Die Blauzungenkrankheit greift um sich

Stadt Düsseldorf trifft Vorsorgemaßnahmen

Nach einem Fall vom Blauzungenkrankheit in Rheinland-Pfalz, greifen nun auch in Düsseldorf Sicherheitsvorkehrungen, um zu verhindern, dass sich die Tierkrankheit weiter ausbreitet.

by xity Düsseldorf 2019-01-25T01:51:11+0100

Düsseldorf trifft Vorsorge gegen die Blauzungenkrankheit (Foto: xity)

Düsseldorf - In Rheinland-Pfalz (Kreis Bad Kreuznach) wurde am 18. Januar 2019 der Ausbruch der sogenannten Blauzungenkrankheit bei Rindern amtlich festgestellt. Die Viruserkrankung wird durch Mücken übertragen, die große Distanzen zurücklegen können. Deshalb werden grundsätzlich zum Schutz vor der Ausbreitung dieser anzeigepflichtigen Tierseuche große Restriktionsgebiete von 150 Kilometern eingerichtet. Dadurch sind auch Teile von Nordrhein-Westfalen betroffen.

Nach einer Mitteilung des Landesamts für Natur-, Umwelt- und Verbraucherschutz NRW (LANUV) vom 23. Januar 2019 ist neben vielen anderen Städten und Kreisen auch die Landeshauptstadt Düsseldorf von dem erweiterten Restriktionsgebiet betroffen.

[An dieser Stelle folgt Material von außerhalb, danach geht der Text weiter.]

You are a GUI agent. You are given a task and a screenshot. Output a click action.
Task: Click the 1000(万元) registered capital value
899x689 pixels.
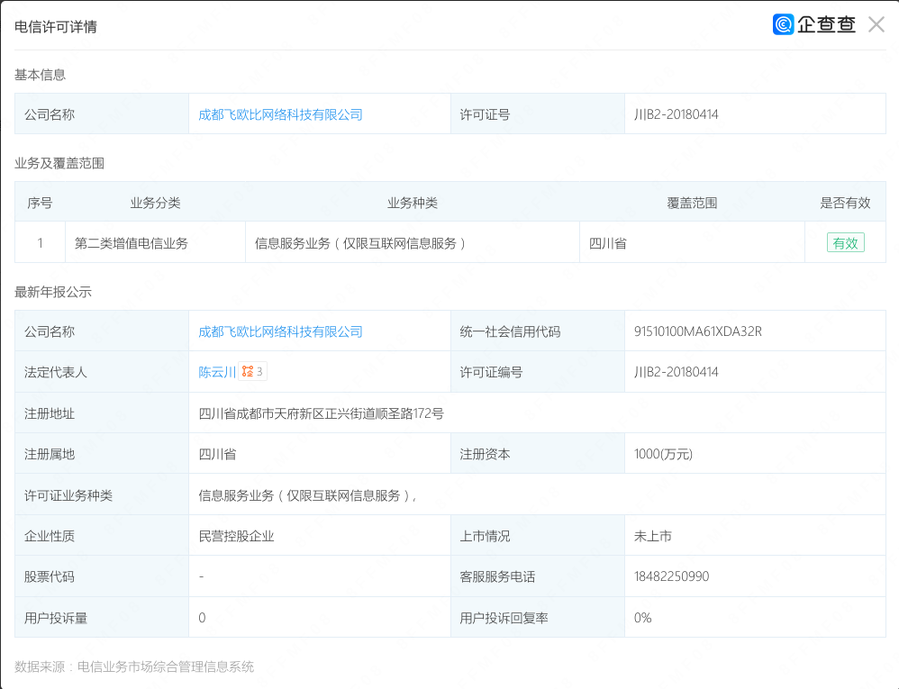[663, 454]
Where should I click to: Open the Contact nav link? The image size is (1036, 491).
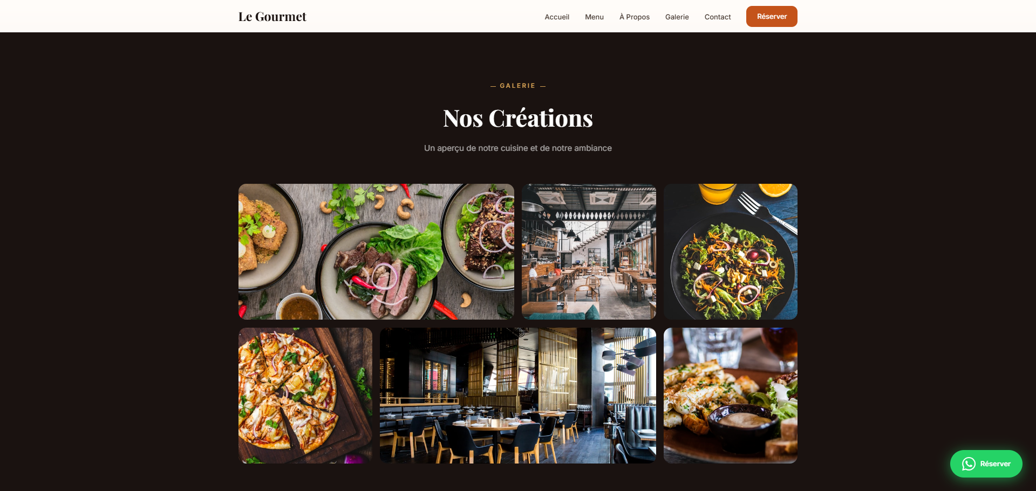click(x=718, y=17)
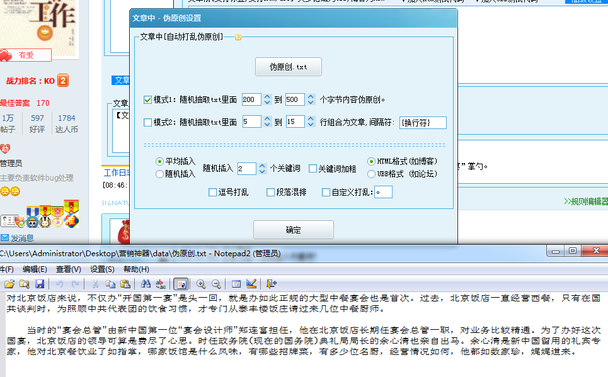Click the Replace text icon
Screen dimensions: 608x377
161,284
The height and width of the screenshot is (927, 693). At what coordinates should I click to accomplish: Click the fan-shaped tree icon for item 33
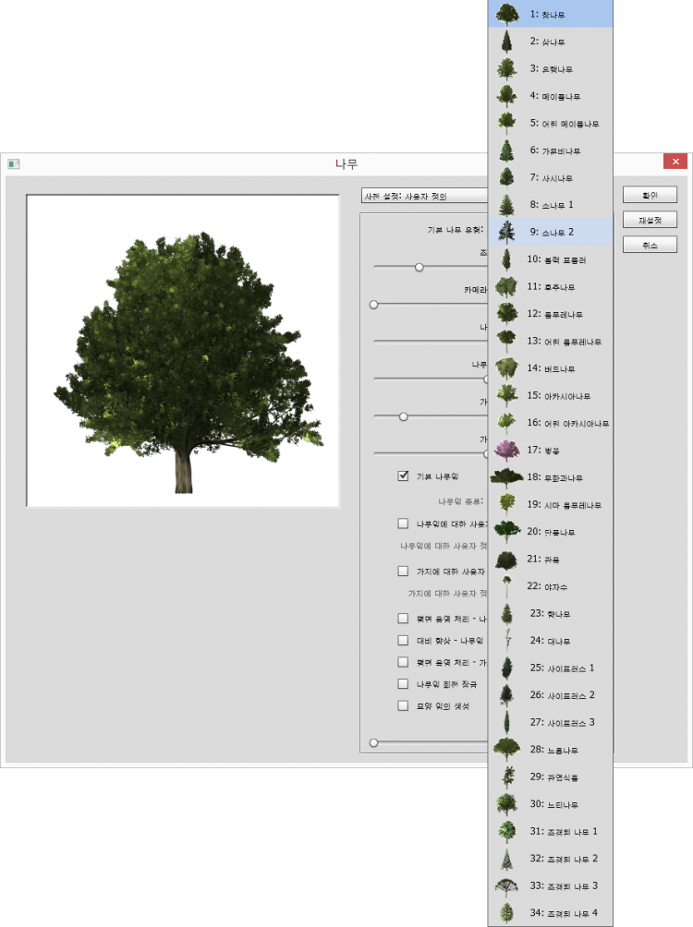pyautogui.click(x=505, y=885)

Daher greifen nun in der Landeshauptstadt Sicherheitsvorkehrungen, um zu verhindern, dass sich die Tierkrankheit weiter ausbreitet.

Für Tierhalter von Klauentieren in der Stadt Düsseldorf gilt folgendes:

- Halter von Wiederkäuerarten - also von Schafen, Rindern, Ziegen, Kameliden und Wildwiederkäuern - haben die Haltung und den Standort der Tiere, soweit noch nicht geschehen, unverzügliche dem Amt für Verbraucherschutz Düsseldorf anzuzeigen.

- Krankheitsanzeichen dieser Tiere, die einen Ausbruch der Blauzungenkrankheit befürchten lassen, sind dem Amt für Verbraucherschutz Düsseldorf unverzüglich anzuzeigen.

- Aus der Stadt Düsseldorf dürfen empfängliche Tiere nicht in restriktionsfreie Gebiete verbracht werden. Dieses gilt auch für das Verbringen von Samen, Eizellen oder Embryonen empfänglicher Tiere.

- Empfängliche Tiere dürfen innerhalb eines Sperrgebietes verbracht werden, wenn am Tag des Verbringens keine klinischen Anzeichen der Blauzungenkrankheit vorliegen und die "Tierhaltererklärung Sperrgebiet" mitgeführt wird.

- Darüber wird über eine Allgemeinverfügung die Durchführung von Impfungen gegen die Blauzungenkrankheit zugelassen.

Fragen zur Blauzungenkrankheit beantwortet das Amt für Verbraucherschutz unter der Telefonnummer 0211-8993227. Weitere Informationen sind unter anderem auf der Homepage des Landesamtes für Natur-, Umwelt- und Verbraucherschutz NRW zu finden.